** Start of Material to process **
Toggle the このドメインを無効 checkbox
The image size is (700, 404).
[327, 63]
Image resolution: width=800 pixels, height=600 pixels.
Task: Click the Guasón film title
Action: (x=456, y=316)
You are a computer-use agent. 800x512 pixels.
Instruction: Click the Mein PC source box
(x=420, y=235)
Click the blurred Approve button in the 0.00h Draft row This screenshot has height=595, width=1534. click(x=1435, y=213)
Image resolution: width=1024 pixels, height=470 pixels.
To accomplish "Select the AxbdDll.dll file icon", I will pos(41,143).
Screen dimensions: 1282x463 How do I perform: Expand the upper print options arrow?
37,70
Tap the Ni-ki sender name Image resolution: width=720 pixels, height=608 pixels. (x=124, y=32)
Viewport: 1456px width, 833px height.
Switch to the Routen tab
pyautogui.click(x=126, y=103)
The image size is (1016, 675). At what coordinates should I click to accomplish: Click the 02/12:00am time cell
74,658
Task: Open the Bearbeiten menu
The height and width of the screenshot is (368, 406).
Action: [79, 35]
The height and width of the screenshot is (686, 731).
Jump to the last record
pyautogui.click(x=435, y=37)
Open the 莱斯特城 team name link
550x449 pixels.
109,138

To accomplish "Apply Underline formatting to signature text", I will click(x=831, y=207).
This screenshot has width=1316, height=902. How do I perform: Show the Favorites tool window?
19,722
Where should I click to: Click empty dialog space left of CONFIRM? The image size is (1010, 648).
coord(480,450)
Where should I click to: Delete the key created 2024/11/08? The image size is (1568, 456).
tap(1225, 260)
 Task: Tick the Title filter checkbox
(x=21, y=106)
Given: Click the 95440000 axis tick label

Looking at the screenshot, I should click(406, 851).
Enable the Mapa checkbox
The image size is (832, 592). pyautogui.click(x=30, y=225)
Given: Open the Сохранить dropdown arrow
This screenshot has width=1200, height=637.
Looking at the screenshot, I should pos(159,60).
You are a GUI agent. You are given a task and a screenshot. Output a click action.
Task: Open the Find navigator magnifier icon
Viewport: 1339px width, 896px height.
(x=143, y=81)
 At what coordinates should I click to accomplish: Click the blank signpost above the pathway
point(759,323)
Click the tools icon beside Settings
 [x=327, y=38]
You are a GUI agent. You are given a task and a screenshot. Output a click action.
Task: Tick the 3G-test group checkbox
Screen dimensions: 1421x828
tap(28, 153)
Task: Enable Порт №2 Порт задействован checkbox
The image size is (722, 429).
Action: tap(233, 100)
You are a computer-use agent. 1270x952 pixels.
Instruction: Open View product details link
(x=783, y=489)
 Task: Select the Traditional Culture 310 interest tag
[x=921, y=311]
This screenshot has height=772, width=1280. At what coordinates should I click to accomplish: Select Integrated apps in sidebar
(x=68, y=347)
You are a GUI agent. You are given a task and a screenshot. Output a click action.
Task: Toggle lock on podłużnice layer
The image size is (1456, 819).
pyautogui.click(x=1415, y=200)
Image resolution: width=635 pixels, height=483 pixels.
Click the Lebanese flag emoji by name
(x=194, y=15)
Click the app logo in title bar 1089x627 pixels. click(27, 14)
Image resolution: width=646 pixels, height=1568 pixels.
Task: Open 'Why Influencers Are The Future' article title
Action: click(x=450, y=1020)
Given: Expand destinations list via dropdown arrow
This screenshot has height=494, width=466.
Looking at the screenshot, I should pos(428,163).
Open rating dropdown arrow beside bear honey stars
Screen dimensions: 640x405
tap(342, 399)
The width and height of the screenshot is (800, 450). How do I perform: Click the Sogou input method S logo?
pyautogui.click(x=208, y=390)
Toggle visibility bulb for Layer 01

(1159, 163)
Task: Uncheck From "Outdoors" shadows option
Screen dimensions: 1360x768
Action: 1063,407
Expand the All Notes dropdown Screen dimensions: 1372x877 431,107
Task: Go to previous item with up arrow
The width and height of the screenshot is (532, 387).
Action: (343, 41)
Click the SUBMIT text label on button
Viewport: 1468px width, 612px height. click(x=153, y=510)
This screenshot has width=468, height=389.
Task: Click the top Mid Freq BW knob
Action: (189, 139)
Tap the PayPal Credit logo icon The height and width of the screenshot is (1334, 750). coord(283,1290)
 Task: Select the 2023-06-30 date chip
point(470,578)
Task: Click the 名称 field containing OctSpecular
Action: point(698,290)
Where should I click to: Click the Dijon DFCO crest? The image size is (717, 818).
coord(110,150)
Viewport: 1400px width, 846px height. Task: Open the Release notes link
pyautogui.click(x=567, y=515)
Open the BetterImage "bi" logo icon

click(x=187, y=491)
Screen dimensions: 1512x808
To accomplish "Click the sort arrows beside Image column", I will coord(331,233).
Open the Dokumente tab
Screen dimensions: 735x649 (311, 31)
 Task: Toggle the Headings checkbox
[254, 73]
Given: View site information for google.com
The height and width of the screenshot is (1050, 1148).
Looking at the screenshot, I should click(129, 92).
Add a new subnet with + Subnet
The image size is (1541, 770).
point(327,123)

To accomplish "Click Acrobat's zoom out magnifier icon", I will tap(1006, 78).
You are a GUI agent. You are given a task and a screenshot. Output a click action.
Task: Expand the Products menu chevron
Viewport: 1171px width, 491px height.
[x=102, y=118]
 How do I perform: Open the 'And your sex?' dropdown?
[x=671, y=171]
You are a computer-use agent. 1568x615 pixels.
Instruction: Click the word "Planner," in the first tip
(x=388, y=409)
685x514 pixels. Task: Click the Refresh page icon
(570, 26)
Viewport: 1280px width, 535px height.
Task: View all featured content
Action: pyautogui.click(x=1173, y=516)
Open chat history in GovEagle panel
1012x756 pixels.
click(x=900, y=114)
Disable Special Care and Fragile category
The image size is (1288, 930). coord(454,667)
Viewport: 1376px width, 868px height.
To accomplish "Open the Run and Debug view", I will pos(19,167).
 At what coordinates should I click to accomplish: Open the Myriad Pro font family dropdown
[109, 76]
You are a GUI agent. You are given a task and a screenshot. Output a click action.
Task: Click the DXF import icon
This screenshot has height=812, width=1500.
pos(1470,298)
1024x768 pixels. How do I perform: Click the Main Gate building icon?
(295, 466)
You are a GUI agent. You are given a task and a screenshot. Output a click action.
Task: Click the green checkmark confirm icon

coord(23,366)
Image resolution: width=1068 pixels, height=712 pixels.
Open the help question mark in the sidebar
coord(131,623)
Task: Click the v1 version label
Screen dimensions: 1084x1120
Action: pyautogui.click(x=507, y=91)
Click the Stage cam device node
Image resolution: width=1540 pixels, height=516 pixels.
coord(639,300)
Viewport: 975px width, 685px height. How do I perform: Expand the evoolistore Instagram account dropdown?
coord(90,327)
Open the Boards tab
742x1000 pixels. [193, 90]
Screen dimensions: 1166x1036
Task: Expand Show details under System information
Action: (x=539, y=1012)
** End of Material to process **
Requirement
Reproduce the entries verbatim, from the first line down to and including the line that contains "Looking at the screenshot, I should pos(159,60).".

Final result
Toggle the このドメインを無効 checkbox
The image size is (700, 404).
[327, 63]
Image resolution: width=800 pixels, height=600 pixels.
Task: Click the Guasón film title
Action: (x=456, y=316)
You are a computer-use agent. 800x512 pixels.
Instruction: Click the Mein PC source box
(x=420, y=235)
Click the blurred Approve button in the 0.00h Draft row This screenshot has height=595, width=1534. click(x=1435, y=213)
Image resolution: width=1024 pixels, height=470 pixels.
To accomplish "Select the AxbdDll.dll file icon", I will pos(41,143).
Screen dimensions: 1282x463 How do I perform: Expand the upper print options arrow?
37,70
Tap the Ni-ki sender name Image resolution: width=720 pixels, height=608 pixels. (x=124, y=32)
Viewport: 1456px width, 833px height.
Switch to the Routen tab
pyautogui.click(x=126, y=103)
The image size is (1016, 675). At what coordinates should I click to accomplish: Click the 02/12:00am time cell
74,658
Task: Open the Bearbeiten menu
The height and width of the screenshot is (368, 406).
Action: [79, 35]
The height and width of the screenshot is (686, 731).
Jump to the last record
pyautogui.click(x=435, y=37)
Open the 莱斯特城 team name link
550x449 pixels.
109,138

To accomplish "Apply Underline formatting to signature text", I will click(x=831, y=207).
This screenshot has width=1316, height=902. How do I perform: Show the Favorites tool window?
19,722
Where should I click to: Click empty dialog space left of CONFIRM? The image size is (1010, 648).
coord(480,450)
Where should I click to: Delete the key created 2024/11/08? The image size is (1568, 456).
tap(1225, 260)
 Task: Tick the Title filter checkbox
(x=21, y=106)
Given: Click the 95440000 axis tick label

Looking at the screenshot, I should click(406, 851).
Enable the Mapa checkbox
The image size is (832, 592). pyautogui.click(x=30, y=225)
Given: Open the Сохранить dropdown arrow
This screenshot has width=1200, height=637.
Looking at the screenshot, I should pos(159,60).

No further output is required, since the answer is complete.